**Directive**
Pull out each line of the records below that contains the word "vertical".

Begin

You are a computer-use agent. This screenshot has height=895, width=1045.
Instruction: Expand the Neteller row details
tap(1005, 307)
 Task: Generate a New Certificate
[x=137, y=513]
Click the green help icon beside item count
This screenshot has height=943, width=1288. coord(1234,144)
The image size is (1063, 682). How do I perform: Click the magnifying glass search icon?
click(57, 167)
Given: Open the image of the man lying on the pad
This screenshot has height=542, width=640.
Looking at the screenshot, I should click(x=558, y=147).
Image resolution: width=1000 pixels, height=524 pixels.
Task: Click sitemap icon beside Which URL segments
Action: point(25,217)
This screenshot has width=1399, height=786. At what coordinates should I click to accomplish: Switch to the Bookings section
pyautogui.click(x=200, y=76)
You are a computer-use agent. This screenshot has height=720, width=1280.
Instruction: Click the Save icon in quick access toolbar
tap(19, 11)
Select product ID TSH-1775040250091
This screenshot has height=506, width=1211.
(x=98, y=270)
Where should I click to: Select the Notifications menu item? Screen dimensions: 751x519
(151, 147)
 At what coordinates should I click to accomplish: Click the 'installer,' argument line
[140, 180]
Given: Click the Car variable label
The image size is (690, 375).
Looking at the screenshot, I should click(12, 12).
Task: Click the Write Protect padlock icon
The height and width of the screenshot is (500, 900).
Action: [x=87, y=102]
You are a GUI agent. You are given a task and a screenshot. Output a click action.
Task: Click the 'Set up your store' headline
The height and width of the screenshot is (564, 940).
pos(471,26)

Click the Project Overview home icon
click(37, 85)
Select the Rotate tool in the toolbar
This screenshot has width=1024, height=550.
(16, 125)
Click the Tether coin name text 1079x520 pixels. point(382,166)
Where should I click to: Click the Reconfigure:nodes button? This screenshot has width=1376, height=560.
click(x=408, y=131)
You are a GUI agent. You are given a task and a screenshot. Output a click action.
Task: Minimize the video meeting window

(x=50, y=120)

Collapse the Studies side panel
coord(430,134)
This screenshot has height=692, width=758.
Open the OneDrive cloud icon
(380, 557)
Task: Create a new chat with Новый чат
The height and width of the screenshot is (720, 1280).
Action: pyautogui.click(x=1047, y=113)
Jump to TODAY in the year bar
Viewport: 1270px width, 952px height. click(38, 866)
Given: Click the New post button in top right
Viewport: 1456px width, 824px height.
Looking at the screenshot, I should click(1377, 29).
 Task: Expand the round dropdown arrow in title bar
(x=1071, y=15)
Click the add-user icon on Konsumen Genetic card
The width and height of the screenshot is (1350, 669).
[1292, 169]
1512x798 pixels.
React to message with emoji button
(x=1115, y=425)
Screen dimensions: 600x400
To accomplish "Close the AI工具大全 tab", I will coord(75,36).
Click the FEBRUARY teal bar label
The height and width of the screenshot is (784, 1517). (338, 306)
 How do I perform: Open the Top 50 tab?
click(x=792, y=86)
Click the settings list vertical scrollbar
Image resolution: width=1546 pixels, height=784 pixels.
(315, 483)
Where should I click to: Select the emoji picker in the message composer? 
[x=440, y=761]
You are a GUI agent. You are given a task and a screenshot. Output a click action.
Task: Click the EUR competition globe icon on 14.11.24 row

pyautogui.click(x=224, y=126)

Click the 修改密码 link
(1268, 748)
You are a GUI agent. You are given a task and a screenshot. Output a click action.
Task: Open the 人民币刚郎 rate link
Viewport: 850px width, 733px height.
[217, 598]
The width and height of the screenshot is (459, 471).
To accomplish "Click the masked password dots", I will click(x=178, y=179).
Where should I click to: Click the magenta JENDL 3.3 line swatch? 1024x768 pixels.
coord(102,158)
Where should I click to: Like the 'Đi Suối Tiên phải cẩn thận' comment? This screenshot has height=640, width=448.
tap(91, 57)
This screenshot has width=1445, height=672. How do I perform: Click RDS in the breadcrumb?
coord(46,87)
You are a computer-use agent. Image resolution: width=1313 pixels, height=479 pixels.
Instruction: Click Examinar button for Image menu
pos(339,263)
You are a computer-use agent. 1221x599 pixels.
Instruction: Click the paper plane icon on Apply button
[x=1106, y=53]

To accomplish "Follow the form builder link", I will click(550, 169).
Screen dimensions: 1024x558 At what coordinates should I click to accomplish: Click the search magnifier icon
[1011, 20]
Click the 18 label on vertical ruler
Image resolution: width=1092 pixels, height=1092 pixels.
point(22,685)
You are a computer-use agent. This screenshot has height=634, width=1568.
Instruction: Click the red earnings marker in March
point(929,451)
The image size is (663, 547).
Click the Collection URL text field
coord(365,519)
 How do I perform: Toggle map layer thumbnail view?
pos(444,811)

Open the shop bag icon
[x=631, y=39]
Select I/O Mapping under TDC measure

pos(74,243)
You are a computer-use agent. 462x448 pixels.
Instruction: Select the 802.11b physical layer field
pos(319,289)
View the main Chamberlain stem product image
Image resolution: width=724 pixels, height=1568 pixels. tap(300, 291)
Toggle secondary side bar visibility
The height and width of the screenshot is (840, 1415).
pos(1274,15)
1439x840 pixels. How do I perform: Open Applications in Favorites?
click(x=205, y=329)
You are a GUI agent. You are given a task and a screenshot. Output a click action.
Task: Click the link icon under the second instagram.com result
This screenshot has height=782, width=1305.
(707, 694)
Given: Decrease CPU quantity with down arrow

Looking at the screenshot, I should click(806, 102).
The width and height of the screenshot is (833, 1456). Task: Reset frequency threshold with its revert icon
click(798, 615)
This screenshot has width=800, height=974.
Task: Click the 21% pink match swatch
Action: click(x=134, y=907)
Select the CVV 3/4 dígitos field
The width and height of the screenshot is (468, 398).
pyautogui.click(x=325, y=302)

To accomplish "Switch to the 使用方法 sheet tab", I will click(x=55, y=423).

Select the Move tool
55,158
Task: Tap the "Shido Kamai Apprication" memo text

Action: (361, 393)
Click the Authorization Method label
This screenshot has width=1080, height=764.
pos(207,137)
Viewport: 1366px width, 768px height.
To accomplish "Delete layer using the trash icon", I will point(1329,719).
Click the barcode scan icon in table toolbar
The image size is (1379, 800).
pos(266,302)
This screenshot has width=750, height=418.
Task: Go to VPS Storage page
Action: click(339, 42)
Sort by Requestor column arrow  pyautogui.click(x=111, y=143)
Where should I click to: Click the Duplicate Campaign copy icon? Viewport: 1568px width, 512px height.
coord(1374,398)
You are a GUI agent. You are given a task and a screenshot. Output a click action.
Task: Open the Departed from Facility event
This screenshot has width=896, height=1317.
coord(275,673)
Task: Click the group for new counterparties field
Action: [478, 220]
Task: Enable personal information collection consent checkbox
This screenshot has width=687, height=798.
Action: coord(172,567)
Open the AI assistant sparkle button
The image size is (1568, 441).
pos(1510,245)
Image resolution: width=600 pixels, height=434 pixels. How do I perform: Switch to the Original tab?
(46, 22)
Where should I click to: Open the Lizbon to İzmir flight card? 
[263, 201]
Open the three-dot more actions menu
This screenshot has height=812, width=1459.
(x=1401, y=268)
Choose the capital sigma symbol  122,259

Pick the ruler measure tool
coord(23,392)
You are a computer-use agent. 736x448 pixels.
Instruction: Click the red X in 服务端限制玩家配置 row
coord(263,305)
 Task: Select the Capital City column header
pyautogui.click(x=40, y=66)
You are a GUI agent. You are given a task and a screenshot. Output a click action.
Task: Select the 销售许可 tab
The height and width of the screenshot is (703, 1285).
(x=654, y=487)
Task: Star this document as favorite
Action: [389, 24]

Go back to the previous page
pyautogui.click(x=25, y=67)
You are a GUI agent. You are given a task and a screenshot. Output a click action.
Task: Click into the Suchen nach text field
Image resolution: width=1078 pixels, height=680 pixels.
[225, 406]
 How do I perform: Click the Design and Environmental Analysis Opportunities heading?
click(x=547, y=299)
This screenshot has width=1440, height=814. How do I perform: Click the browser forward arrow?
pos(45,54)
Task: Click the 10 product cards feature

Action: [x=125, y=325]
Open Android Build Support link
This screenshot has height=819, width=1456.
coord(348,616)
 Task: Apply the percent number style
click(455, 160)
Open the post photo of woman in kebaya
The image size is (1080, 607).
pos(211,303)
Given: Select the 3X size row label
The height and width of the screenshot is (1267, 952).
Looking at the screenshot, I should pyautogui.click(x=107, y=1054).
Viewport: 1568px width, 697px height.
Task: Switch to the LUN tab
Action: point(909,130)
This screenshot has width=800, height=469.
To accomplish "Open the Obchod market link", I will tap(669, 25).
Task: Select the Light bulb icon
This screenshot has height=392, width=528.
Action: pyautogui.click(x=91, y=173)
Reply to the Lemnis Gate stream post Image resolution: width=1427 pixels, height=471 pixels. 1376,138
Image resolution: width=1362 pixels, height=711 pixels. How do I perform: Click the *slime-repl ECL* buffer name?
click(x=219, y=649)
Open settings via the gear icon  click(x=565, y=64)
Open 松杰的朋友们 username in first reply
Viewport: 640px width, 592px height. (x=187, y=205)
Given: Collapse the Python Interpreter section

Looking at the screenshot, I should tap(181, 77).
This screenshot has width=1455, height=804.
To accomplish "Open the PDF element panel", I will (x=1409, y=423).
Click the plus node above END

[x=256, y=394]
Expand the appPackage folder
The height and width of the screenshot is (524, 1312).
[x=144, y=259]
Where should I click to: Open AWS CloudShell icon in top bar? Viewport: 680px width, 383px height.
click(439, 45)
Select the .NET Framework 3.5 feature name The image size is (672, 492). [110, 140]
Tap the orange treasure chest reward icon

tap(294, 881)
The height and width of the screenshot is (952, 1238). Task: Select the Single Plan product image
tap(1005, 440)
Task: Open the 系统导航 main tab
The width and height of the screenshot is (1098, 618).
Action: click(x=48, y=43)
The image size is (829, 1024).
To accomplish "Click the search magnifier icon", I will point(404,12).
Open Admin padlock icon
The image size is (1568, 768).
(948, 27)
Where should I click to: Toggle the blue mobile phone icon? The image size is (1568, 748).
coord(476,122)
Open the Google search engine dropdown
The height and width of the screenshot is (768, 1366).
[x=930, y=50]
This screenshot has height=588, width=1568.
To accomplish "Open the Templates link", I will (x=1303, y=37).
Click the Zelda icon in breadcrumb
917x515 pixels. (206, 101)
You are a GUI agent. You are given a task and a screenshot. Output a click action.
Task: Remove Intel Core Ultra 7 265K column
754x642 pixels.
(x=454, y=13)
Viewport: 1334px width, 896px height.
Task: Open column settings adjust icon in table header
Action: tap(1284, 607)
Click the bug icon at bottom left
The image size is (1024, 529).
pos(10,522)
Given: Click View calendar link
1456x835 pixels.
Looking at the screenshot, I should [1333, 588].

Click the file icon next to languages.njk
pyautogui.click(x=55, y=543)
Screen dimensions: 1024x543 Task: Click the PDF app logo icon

End

**Task output**
Click the settings list vertical scrollbar
Click the 18 label on vertical ruler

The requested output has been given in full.